Indice de perception de la corruption

Même si les pays de la zone CFA sont généralement perçus comme étant des pays mieux situés en matière de gouvernance surtout le Sénégal et Bénin qui sont vus comme des pays exemplaires en Afrique de l’Ouest, n’empêche qu’ils ont un score inférieur à 50. Ce qui démontre que le problème du développement économique africain et les enjeux qui en découlent ne s’expliquent pas uniquement par la question monétaire.

Le franc CFA, un outil du néocolonialisme ?

La question du néocolonialisme est incontournable lorsqu’il est question du franc CFA. Bien que nos résultats démontrent une absence de causalité directe entre le sous-développement économique et la monnaie la question politique ce doit être examiné afin d’avoir une meilleure vue d’ensemble.

Le néocolonialisme est une relation de dépendance qu’exerce un pays indépendant sur un autre dans le but de conserver une influence (Ardant, 1965, p. 838). Cette dépendance n’est pas forcément formelle et peut prendre des formes insidieuses comme l’imposition de conditionnalités économiques par les institutions financières internationales, la captation des ressources naturelles par des entreprises étrangères, ou encore la diffusion de normes culturelles et éducatives dominantes. Le concept se distingue du colonialisme en mettant l’emphase sur le fait que les deux pays concernés sont souverains, de ce fait, on parle d’une dépendance post-indépendance.

Arguments pour

Le premier argument soutenant ces accusations remonte aux origines de la devise. Le FCFA a été imposé par la France, ce qui implique que les colonies africaines n’avaient pas d’agentivité ni de droits afin de s’opposer à cette décision ni même d’être consultées en amont. Le fait qu’elle ait survécu aux indépendances suscite de nombreux débats, car elle lie directement la France à ses anciennes colonies et est souvent vu un prolongement de l’époque coloniale (Jacquemot, 2017). De nombreux pays mènent une lutte sans relâche pour se détacher de ce passé. Ce constat soulève de nombreuses questions relatives au respect du principe de souveraineté. Étant donné que le franc CFA est arrimé à l’euro et soumis à des accords de coopération monétaire avec la France. Cela signifie qu’ils ne peuvent pas décider librement de modifier la valeur du Franc CFA (par dévaluation ou réévaluation) sans l’accord des autorités monétaires françaises et européennes. Ainsi, cette monnaie prescrite de force crée une dépendance des pays de la zone Franc en raison de son indexation à l’euro (Diallo, 2002). Cet arrangement a été critiqué pour avoir créé des dépendances et compromis la souveraineté des pays africains (Faster Capital, 2024). Le troisième argument en support du FCFA en tant qu’instrument néocolonial est le fait que l’argent est imprimé en sol français. 

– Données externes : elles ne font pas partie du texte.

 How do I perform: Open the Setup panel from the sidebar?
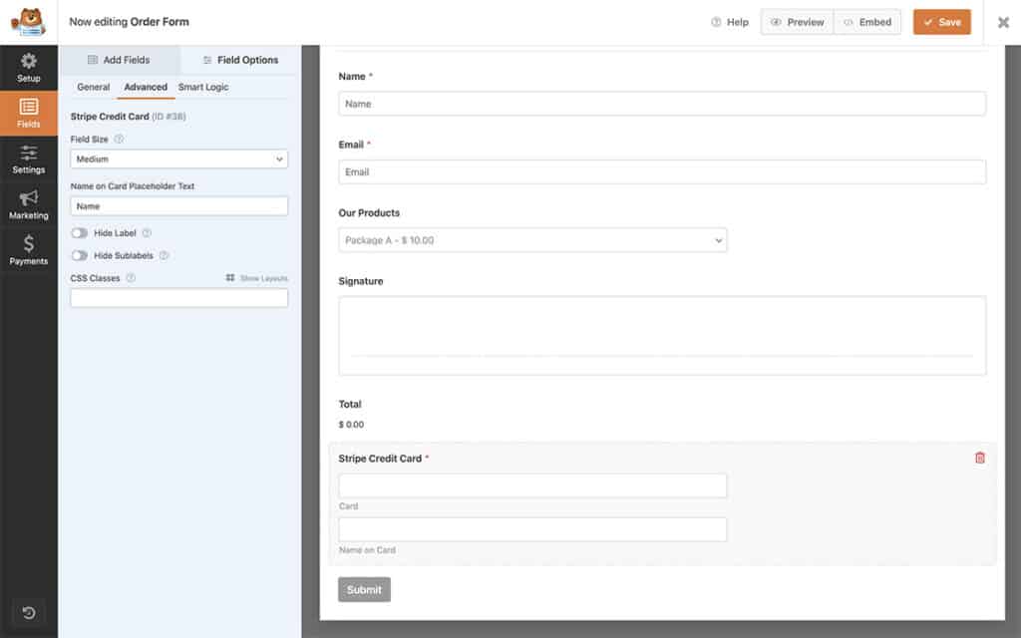pos(29,68)
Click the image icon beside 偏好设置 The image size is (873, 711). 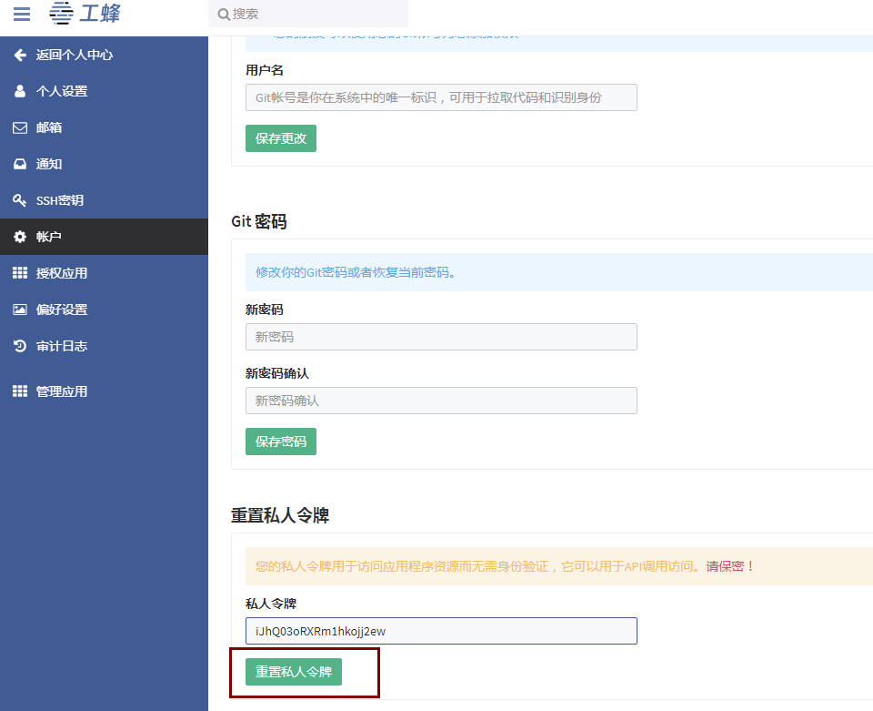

N’empêche que dans les systèmes juridiques nationaux et internationaux, le droit de créer et de réguler la monnaie est une prérogative essentielle de la souveraineté d’un État. Historiquement, les États ont souvent revendiqué le monopole de la création monétaire, afin de fixer son nom, sa valeur et ses règles de circulation.  C’est cette souveraineté qui lui permet de fixer librement la valeur de sa monnaie à travers des manipulations monétaires c’est-à-dire sur la dévaluation ou la réévaluation de sa monnaie (Diallo, 2002). Ce qui n’est pas le cas des pays de la zone CFA. Cependant, l’externalisation de ce mandat présente des enjeux majeurs liés à la sécurité puisque des éléments confidentiels pourraient fuiter, engendrant ainsi des billets frauduleux en circulation (Giles, 2019). Le quatrième et dernier argument correspond au droit de veto octroyé à la France au sein des instances décisionnelles de la zone CFA soit la Banque Centrale des États de l’Afrique de l’Ouest (BCEAO) et la Banque des États de l’Afrique centrale (BEAC).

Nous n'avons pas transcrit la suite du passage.